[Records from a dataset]
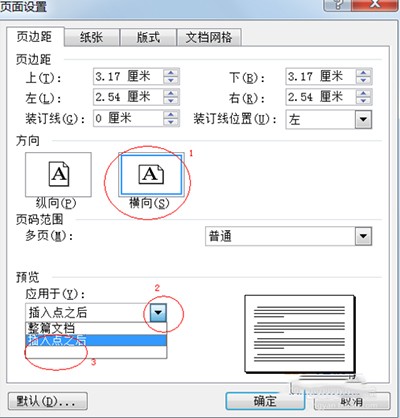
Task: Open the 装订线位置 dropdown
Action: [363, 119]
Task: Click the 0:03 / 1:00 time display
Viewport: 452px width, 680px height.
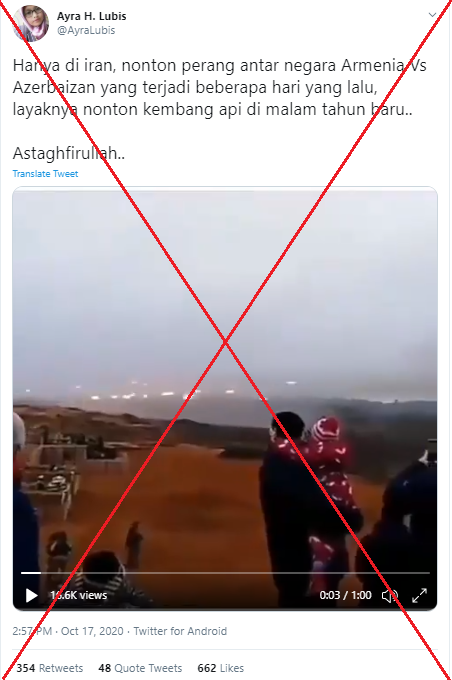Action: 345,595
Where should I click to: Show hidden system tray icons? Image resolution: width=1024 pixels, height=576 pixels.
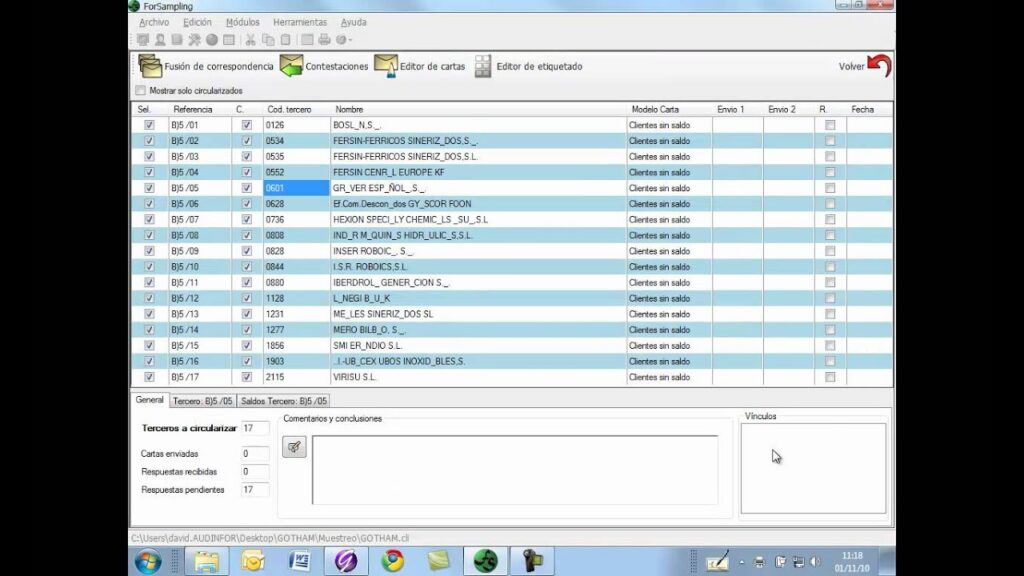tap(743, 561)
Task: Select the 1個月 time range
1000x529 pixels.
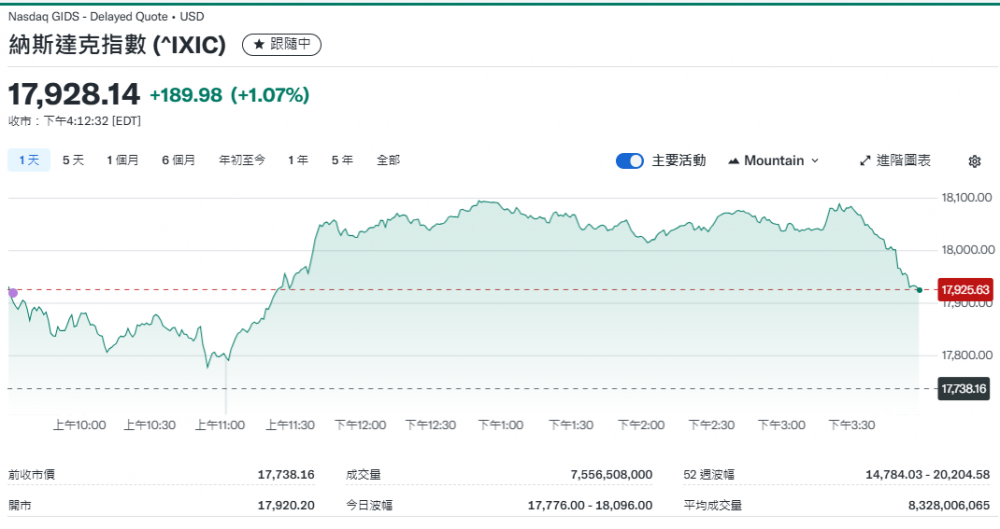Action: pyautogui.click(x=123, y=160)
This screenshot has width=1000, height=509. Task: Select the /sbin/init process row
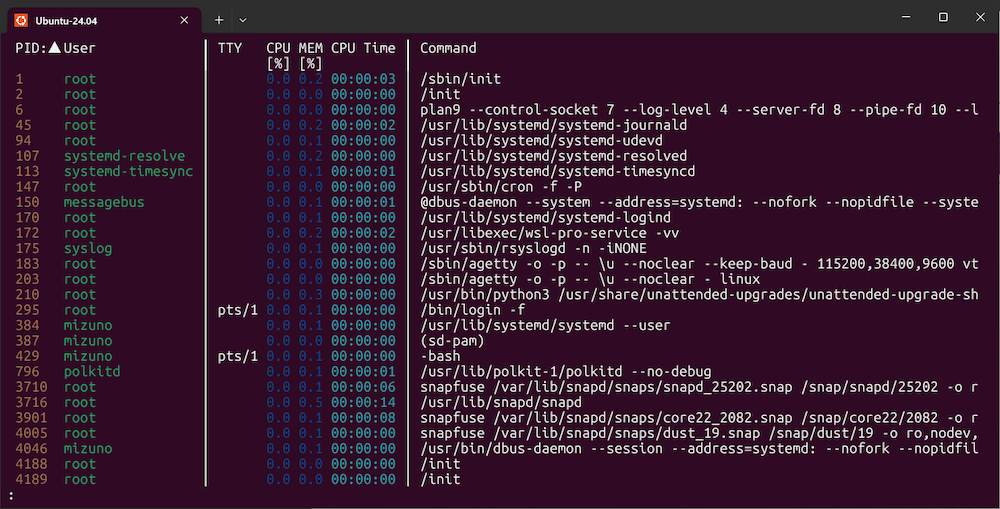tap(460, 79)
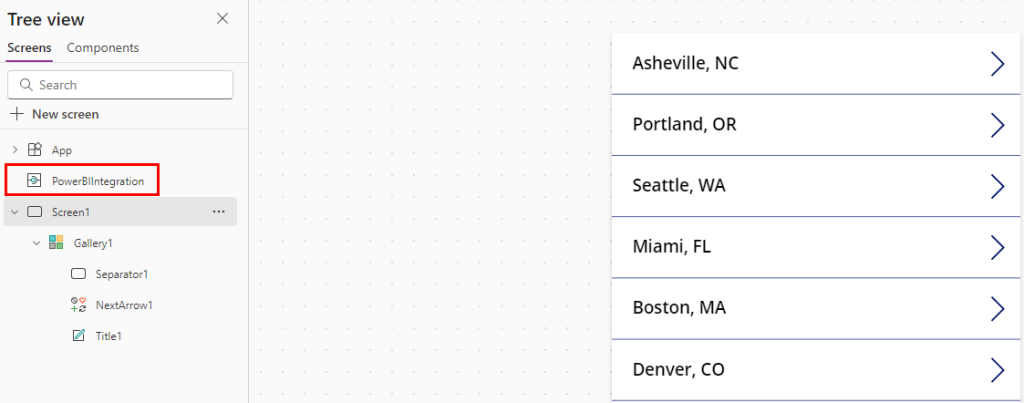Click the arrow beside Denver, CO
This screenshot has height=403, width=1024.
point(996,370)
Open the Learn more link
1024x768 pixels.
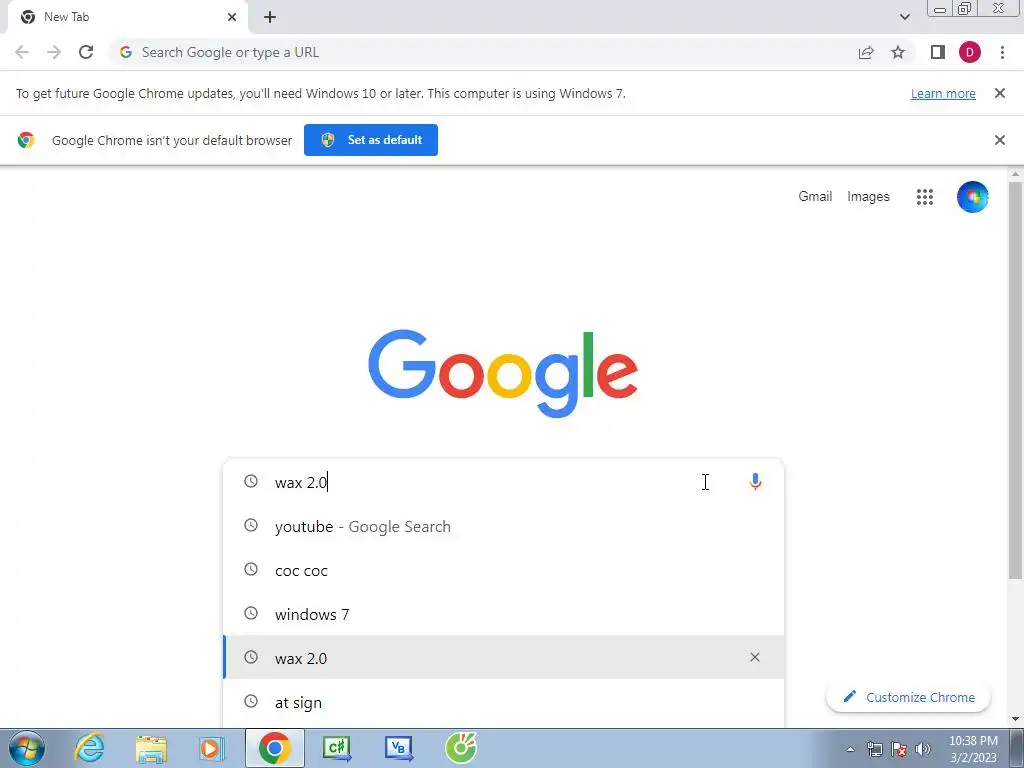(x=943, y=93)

__What is being asked__.
Copy out everything from the line containing "Task: Select the 1個月 time range" down to the end of the records, exactly as they appear. Leave the pictures out of your copy.

__Answer for the task__.
Task: Select the 1個月 time range
1000x529 pixels.
Action: pyautogui.click(x=123, y=160)
This screenshot has width=1000, height=509. Task: Select the /sbin/init process row
tap(460, 79)
Click the arrow beside Denver, CO
This screenshot has height=403, width=1024.
point(996,370)
Open the Learn more link
1024x768 pixels.
(x=943, y=93)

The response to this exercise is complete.